Namaste and Gratitude to Adam Yauch
Namaste to Adam Yauch, the guy who taught me and so many other fans the word. It wasn’t just this Beastie Boy’s wild-style humor and gruff voice that made him one of the music world’s most beloved souls. It was the way he never stopped asking the tough questions, never stopped calling himself on his own bullshit in public, never stopped pushing on to the next new style of musical/spiritual/political awareness, never stopped aiming his harshest challenges at himself and trying to live up to the answers he found. His head was in permanent check mode. And that’s why he will check our heads forever.
If any moment sums him up, it’s his era-defining verse in the Beasties’ 1994 classic “Sure Shot.” MCA was the Beastie who boasted “I got more rhymes than I got grey hairs,” but he was also the one who put his ass on the line with his feminist shout-out, declaring “I wanna say a little something that’s long overdue / Disrespecting women has got to be through,” and sending his love and respect out to “the mothers and the sisters and the wives and friends.” He really could have gotten away without coming right out and saying it. But that wouldn’t have been his style.

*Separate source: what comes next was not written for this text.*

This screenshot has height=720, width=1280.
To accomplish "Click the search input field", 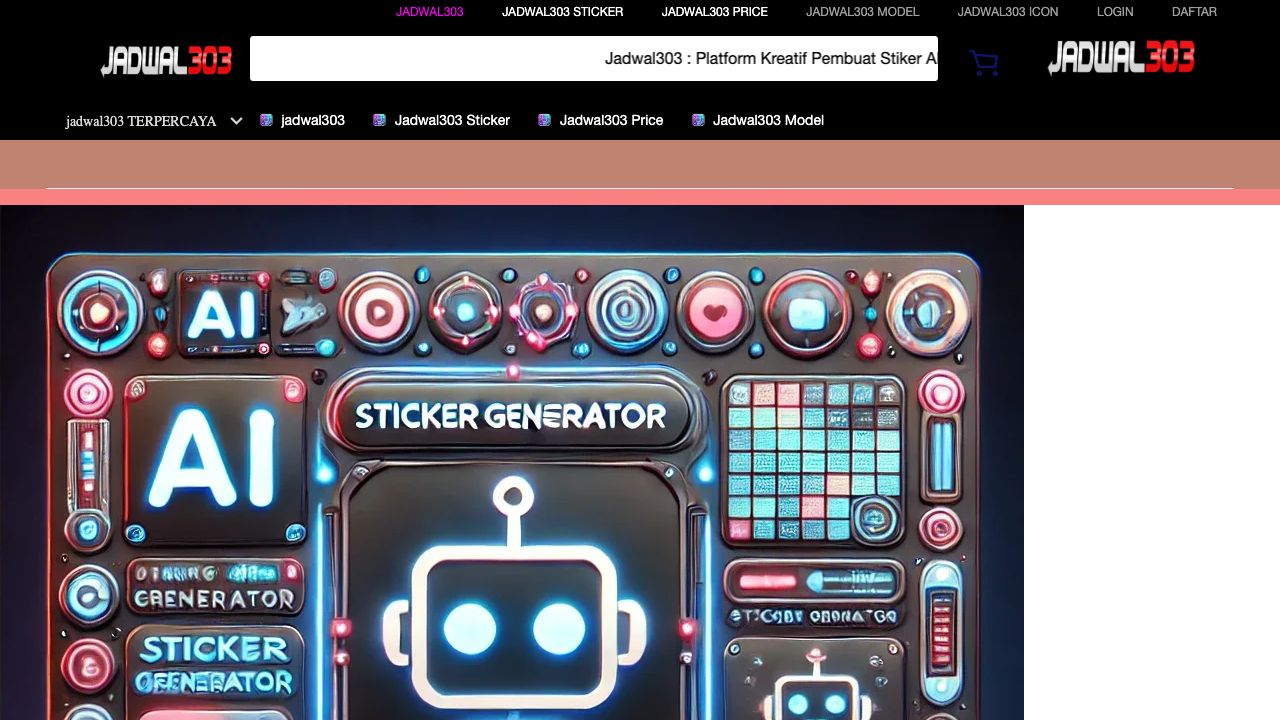I will pos(593,58).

The Beasties were easily the most important and influential band-qua-band of the past few decades, taking hip-hop and punk rock and stoner-fuzak jazz and raver electro-disco and Brazilian bossa nova and Japanese new wave and stir-frying it all in their wok. And MCA was the one who was most lyrically and vocally overt about the band’s transformations, in terms of feminism, Buddhism, Tibet, etc. But more importantly, he epitomized the idea that loving music puts you in a frame of mind to embrace the whole world with passionate curiosity. He made all his discoveries, from snowboarding to marriage to fatherhood to political activism, sound like they were all part of the same lifelong musical adventure. And it was an adventure where any listener could join him and his brother Beasties, just by shaking rump to “Root Down” or “Unite” or “No Sleep Till Brooklyn” or “Car Thief.”
You can hear Yauch loudest on 1998’s Hello Nasty and 1994’s Ill Communication. He always expressed himself with grace and humor, whether he was rocking a beard like a billy goat, expressing admiration for groupies crafty enough to steal his skateboard, or asking, “Will someone on the Knicks please drive the lane?” And when he changed his mind about something along the way, he wasn’t scared to say so. As he rapped all over the radio in the summer-’98 smash “Intergalactic,” “On tough-guy style I’m not too keen / To change the world I will plot and scheme.”
His illest solo showcase might be “A Year and a Day,” from Paul’s Boutique, where he mixes the Bass Ale with the Guinness Stout, rasping mystic visions on the subway over a scratched-up loop of the Isley Brothers’ “That Lady.” But he left so many unforgettable moments, live and on record, or even in the Beasties’ fanzine Grand Royal. (Remember his essay about driving around in L.A., late at night, and helping Seventies songwriter Paul Williams push his car out of a ditch? Knowledge is king.)
I will never forget him leading “Hello Brooklyn” at the Beasties’ one and only Brooklyn gig, in August 2007, everyone bouncing along and losing their collective shit to sing along with the Johnny Cash line, or doing the wop at the New Yorkers Against Violence benefit concerts the Beasties organized in October 2001, where fellow musicians from Yoko to Bono to the Roots to the B-52’s showed up for a intergalactic anti-war jam. And he was still king of the castle on the Beasties’ final album, 2011’s Hot Sauce Committee, rhyming and stealing in “Funky Donkey” and “Super Disco Powerpack.”
But the MCA song I keep playing today is “I Don’t Know,” from Hello Nasty, an acoustic samba duet with Cibo Matto’s Miho Hatori. He sings, for once, about reaching for the light: “I’m walking through time / Deluded as the next guy / Pretending and hoping to find / That distant peace of mind.” He never claimed he found any final answers, but he never stopped moving. As he said, “There is no other worthy quest,” and he showed the way for all who cared to follow, which is why party people across the world are mourning him today, from Miami to Xenon to 14th Street to Brooklyn and beyond.
And she said, ‘Dark is not the opposite of light. It’s the absence of light.’ And I thought to myself, she knows what she’s talking about. And for a moment, I knew what it was all about. Namaste and gratitude, brother.